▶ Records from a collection
────────────────

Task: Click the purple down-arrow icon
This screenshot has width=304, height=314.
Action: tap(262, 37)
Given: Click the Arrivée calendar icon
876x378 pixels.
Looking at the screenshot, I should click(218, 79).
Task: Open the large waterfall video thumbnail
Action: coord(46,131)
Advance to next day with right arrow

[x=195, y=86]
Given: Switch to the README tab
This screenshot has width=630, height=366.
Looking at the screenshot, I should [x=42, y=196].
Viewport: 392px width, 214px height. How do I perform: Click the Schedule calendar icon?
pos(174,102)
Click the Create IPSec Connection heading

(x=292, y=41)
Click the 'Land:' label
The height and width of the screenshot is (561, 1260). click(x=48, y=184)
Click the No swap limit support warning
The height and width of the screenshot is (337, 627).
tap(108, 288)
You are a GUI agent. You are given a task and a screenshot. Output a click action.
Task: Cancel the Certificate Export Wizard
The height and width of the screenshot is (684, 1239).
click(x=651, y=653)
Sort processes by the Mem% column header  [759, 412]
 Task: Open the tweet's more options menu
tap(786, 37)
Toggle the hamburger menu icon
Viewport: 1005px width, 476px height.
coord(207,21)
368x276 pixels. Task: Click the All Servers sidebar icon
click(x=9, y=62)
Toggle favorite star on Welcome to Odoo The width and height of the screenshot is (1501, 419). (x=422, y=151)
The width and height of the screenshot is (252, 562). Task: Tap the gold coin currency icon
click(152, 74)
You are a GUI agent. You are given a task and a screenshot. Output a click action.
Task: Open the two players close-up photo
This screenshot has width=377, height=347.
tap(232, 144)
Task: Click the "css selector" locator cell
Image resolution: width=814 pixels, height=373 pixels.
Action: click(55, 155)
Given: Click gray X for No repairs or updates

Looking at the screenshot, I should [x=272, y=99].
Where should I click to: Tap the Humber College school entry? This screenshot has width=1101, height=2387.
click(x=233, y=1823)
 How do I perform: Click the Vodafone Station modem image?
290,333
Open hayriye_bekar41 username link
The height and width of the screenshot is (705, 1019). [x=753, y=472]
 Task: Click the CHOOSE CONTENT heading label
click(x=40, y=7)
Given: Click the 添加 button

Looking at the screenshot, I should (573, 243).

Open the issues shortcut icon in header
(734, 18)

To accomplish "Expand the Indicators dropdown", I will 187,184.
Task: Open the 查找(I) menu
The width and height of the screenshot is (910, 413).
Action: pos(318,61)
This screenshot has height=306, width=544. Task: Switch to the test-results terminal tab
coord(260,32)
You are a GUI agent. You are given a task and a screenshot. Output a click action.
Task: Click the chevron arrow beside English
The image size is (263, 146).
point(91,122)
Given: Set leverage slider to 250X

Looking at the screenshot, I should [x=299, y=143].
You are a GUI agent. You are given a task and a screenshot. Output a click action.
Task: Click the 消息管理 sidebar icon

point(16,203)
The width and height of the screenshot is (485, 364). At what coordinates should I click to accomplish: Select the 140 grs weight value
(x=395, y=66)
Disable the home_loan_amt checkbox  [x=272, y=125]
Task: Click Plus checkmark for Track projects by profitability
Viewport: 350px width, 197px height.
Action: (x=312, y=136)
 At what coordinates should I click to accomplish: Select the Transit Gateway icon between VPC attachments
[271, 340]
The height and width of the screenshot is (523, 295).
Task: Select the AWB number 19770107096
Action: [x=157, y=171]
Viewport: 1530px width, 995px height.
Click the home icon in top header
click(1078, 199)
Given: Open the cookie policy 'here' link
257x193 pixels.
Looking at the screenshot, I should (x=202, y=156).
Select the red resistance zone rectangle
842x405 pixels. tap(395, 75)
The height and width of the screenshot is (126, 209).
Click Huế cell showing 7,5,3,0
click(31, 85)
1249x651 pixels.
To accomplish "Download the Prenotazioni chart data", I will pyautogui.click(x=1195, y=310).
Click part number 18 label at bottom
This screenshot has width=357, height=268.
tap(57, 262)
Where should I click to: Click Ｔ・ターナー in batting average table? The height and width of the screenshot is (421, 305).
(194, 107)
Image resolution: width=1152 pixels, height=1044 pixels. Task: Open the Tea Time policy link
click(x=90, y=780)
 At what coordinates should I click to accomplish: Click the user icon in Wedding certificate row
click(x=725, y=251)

────────────────

▶ THE TASK
Write out the data again in full. Match it exactly.

▶ RESULT BELOW
Task: Click the purple down-arrow icon
This screenshot has width=304, height=314.
Action: tap(262, 37)
Given: Click the Arrivée calendar icon
876x378 pixels.
Looking at the screenshot, I should click(218, 79).
Task: Open the large waterfall video thumbnail
Action: coord(46,131)
Advance to next day with right arrow

[x=195, y=86]
Given: Switch to the README tab
This screenshot has width=630, height=366.
Looking at the screenshot, I should [x=42, y=196].
Viewport: 392px width, 214px height. How do I perform: Click the Schedule calendar icon?
pos(174,102)
Click the Create IPSec Connection heading

(x=292, y=41)
Click the 'Land:' label
The height and width of the screenshot is (561, 1260). click(x=48, y=184)
Click the No swap limit support warning
The height and width of the screenshot is (337, 627).
tap(108, 288)
You are a GUI agent. You are given a task and a screenshot. Output a click action.
Task: Cancel the Certificate Export Wizard
The height and width of the screenshot is (684, 1239).
click(x=651, y=653)
Sort processes by the Mem% column header  [759, 412]
 Task: Open the tweet's more options menu
tap(786, 37)
Toggle the hamburger menu icon
Viewport: 1005px width, 476px height.
coord(207,21)
368x276 pixels. Task: Click the All Servers sidebar icon
click(x=9, y=62)
Toggle favorite star on Welcome to Odoo The width and height of the screenshot is (1501, 419). (x=422, y=151)
The width and height of the screenshot is (252, 562). Task: Tap the gold coin currency icon
click(152, 74)
You are a GUI agent. You are given a task and a screenshot. Output a click action.
Task: Open the two players close-up photo
This screenshot has width=377, height=347.
tap(232, 144)
Task: Click the "css selector" locator cell
Image resolution: width=814 pixels, height=373 pixels.
Action: click(55, 155)
Given: Click gray X for No repairs or updates

Looking at the screenshot, I should [x=272, y=99].
Where should I click to: Tap the Humber College school entry? This screenshot has width=1101, height=2387.
click(x=233, y=1823)
 How do I perform: Click the Vodafone Station modem image?
290,333
Open hayriye_bekar41 username link
The height and width of the screenshot is (705, 1019). [x=753, y=472]
 Task: Click the CHOOSE CONTENT heading label
click(x=40, y=7)
Given: Click the 添加 button

Looking at the screenshot, I should (573, 243).

Open the issues shortcut icon in header
(734, 18)

To accomplish "Expand the Indicators dropdown", I will 187,184.
Task: Open the 查找(I) menu
The width and height of the screenshot is (910, 413).
Action: pos(318,61)
This screenshot has height=306, width=544. Task: Switch to the test-results terminal tab
coord(260,32)
You are a GUI agent. You are given a task and a screenshot. Output a click action.
Task: Click the chevron arrow beside English
The image size is (263, 146).
point(91,122)
Given: Set leverage slider to 250X

Looking at the screenshot, I should [x=299, y=143].
You are a GUI agent. You are given a task and a screenshot. Output a click action.
Task: Click the 消息管理 sidebar icon

point(16,203)
The width and height of the screenshot is (485, 364). At what coordinates should I click to accomplish: Select the 140 grs weight value
(x=395, y=66)
Disable the home_loan_amt checkbox  [x=272, y=125]
Task: Click Plus checkmark for Track projects by profitability
Viewport: 350px width, 197px height.
Action: (x=312, y=136)
 At what coordinates should I click to accomplish: Select the Transit Gateway icon between VPC attachments
[271, 340]
The height and width of the screenshot is (523, 295).
Task: Select the AWB number 19770107096
Action: [x=157, y=171]
Viewport: 1530px width, 995px height.
Click the home icon in top header
click(1078, 199)
Given: Open the cookie policy 'here' link
257x193 pixels.
Looking at the screenshot, I should (x=202, y=156).
Select the red resistance zone rectangle
842x405 pixels. tap(395, 75)
The height and width of the screenshot is (126, 209).
Click Huế cell showing 7,5,3,0
click(31, 85)
1249x651 pixels.
To accomplish "Download the Prenotazioni chart data", I will pyautogui.click(x=1195, y=310).
Click part number 18 label at bottom
This screenshot has width=357, height=268.
tap(57, 262)
Where should I click to: Click Ｔ・ターナー in batting average table? The height and width of the screenshot is (421, 305).
(194, 107)
Image resolution: width=1152 pixels, height=1044 pixels. Task: Open the Tea Time policy link
click(x=90, y=780)
 At what coordinates should I click to accomplish: Click the user icon in Wedding certificate row
click(x=725, y=251)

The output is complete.